STORED DATA

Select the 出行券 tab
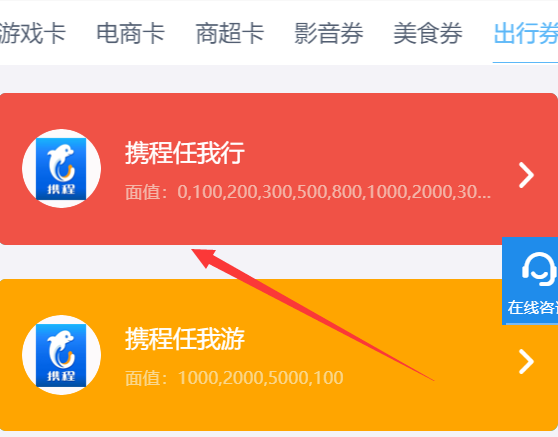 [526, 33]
---
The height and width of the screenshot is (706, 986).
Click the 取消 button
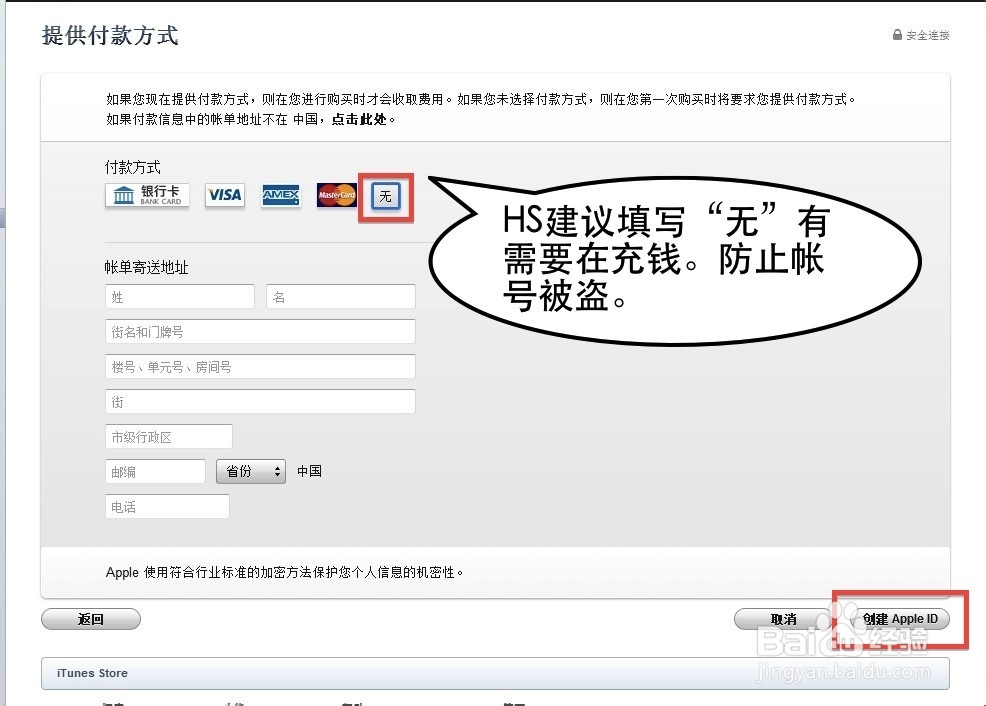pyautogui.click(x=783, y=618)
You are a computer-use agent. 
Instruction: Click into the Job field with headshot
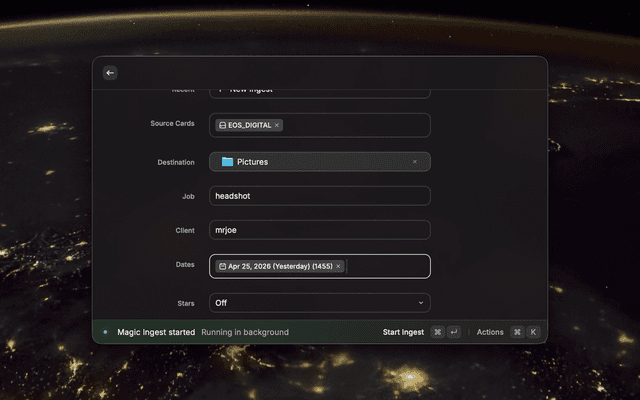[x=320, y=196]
---
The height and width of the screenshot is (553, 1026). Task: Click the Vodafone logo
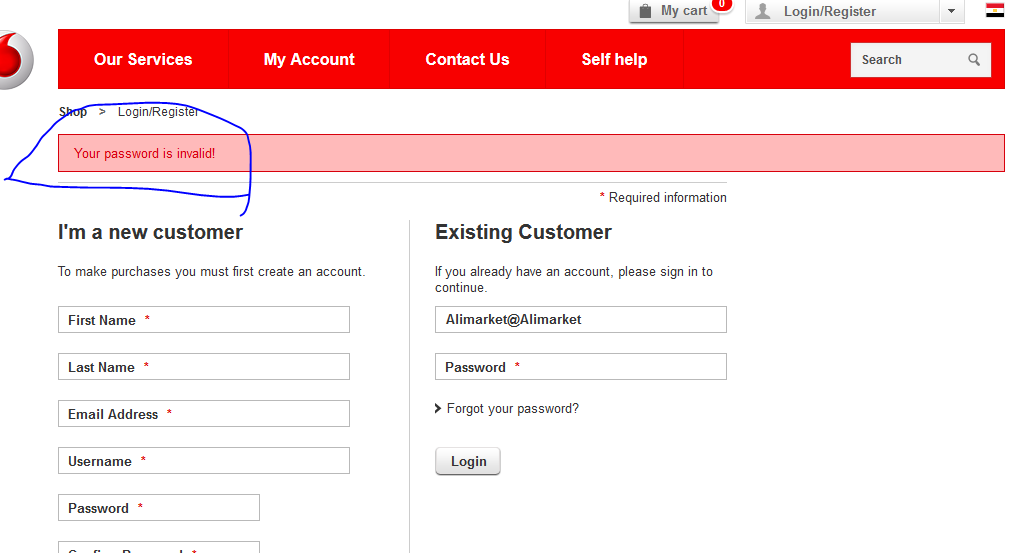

TASK BRIEF
Please report every line in the entries above that holds the string "screenshot".

EXERCISE SOLUTION
The height and width of the screenshot is (706, 986).
The height and width of the screenshot is (553, 1026). Task: Click the Vodafone logo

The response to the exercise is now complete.